In [5]:
import os
from dotenv import load_dotenv
from pathlib import Path
import openai
from deepeval.metrics import GEval
from deepeval.test_case import LLMTestCase, LLMTestCaseParams

# Load environment variables from .env file in the same directory
env_path = Path().absolute() / '.env'
load_dotenv(dotenv_path=env_path)

# Configure OpenAI
OPENAI_API_KEY = os.getenv('OPENAI_API_KEY')
MODEL_NAME = os.getenv('OPENAI_MODEL', 'gpt-4')

if not OPENAI_API_KEY:
    raise ValueError("OPENAI_API_KEY not found in environment variables")

# Set OpenAI API key globally
openai.api_key = OPENAI_API_KEY

print("OpenAI API key loaded successfully")

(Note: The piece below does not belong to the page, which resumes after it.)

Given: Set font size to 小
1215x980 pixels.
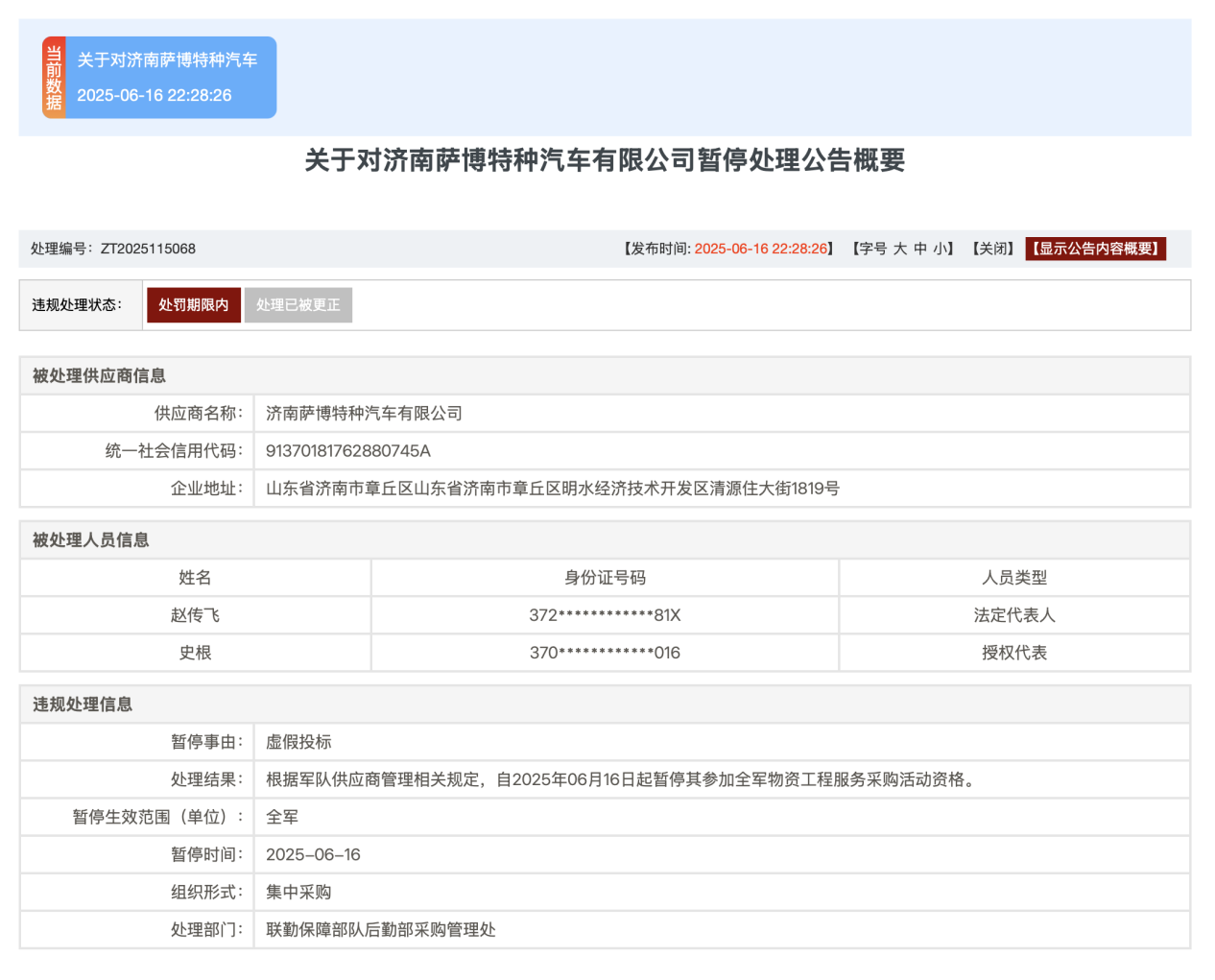Looking at the screenshot, I should [939, 249].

OpenAI API key loaded successfully


In [6]:
# Create correctness evaluation metric
correctness_metric = GEval(
    name="Correctness",
    criteria="Determine whether the actual output is factually correct based on the expected output.",
    evaluation_steps=[
        "Check whether the facts in 'actual output' contradicts any facts in 'expected output'",
        "You should also heavily penalize omission of detail",
        "Vague language, or contradicting OPINIONS, are OK"
    ],
    evaluation_params=[
        LLMTestCaseParams.INPUT,
        LLMTestCaseParams.ACTUAL_OUTPUT,
        LLMTestCaseParams.EXPECTED_OUTPUT
    ]
)

In [7]:
# Create test case
test_case = LLMTestCase(
    input="The dog chased the cat up the tree, who ran up the tree?",
    actual_output="It depends, some might consider the cat, while others might argue the dog.",
    expected_output="The cat."
)

# Run correctness evaluation
correctness_metric.measure(test_case)
print(f"Correctness Score: {correctness_metric.score}")
print(f"Reason: {correctness_metric.reason}")

Correctness Score: 0.24546227667201054
Reason: The actual output allows for interpretation and does not provide the specific fact that the cat ran up the tree as mentioned in the expected output.